Source records -
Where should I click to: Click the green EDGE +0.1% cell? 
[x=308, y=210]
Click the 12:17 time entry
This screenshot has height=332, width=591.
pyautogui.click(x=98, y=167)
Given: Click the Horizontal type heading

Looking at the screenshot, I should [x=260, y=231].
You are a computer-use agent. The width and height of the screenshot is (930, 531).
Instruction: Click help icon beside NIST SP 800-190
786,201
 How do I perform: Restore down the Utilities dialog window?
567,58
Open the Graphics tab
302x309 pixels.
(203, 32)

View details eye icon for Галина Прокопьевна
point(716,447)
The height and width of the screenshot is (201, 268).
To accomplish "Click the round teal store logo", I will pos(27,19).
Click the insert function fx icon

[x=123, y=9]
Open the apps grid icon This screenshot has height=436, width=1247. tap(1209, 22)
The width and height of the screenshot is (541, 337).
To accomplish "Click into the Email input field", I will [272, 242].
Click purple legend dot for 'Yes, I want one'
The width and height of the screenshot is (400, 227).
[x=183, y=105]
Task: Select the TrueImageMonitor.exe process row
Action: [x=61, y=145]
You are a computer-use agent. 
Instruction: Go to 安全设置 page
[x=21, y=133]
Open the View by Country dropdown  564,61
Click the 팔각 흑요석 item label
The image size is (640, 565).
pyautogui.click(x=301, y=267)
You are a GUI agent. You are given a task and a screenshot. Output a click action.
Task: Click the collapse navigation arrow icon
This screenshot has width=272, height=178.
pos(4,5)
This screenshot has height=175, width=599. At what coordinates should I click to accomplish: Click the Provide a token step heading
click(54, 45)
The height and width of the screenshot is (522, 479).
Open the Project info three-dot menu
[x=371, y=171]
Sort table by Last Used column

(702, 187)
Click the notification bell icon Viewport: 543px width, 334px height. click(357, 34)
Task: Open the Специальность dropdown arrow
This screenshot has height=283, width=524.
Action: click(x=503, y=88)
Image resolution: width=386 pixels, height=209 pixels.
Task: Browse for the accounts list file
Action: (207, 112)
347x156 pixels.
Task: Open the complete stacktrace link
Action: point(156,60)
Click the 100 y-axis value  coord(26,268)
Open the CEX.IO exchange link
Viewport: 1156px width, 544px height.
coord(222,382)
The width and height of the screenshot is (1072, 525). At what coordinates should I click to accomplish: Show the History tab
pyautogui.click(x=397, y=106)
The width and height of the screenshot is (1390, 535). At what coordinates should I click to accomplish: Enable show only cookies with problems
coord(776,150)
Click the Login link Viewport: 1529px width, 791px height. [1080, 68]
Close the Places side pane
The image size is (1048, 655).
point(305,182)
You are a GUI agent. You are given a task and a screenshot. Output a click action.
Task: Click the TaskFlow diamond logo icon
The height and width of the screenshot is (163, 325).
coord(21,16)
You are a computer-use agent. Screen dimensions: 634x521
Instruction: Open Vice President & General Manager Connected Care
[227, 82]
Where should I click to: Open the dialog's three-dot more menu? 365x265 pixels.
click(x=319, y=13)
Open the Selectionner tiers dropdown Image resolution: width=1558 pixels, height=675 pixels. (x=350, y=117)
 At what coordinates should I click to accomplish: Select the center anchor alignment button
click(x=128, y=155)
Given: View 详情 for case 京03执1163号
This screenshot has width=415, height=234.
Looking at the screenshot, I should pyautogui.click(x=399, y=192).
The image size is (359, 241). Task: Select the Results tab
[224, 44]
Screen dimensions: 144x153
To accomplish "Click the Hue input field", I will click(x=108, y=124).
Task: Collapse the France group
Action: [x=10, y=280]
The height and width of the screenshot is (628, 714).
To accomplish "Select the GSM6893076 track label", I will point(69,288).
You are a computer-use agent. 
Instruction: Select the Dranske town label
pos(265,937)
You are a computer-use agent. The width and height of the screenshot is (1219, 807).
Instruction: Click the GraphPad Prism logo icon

Task to carry out -
Nothing but the lines from the start of the data above through the line with "The height and width of the screenshot is (201, 268)." should appear in your answer, copied exactly.

Reply -
Where should I click to: Click the green EDGE +0.1% cell? 
[x=308, y=210]
Click the 12:17 time entry
This screenshot has height=332, width=591.
pyautogui.click(x=98, y=167)
Given: Click the Horizontal type heading

Looking at the screenshot, I should [x=260, y=231].
You are a computer-use agent. The width and height of the screenshot is (930, 531).
Instruction: Click help icon beside NIST SP 800-190
786,201
 How do I perform: Restore down the Utilities dialog window?
567,58
Open the Graphics tab
302x309 pixels.
(203, 32)

View details eye icon for Галина Прокопьевна
point(716,447)
The height and width of the screenshot is (201, 268).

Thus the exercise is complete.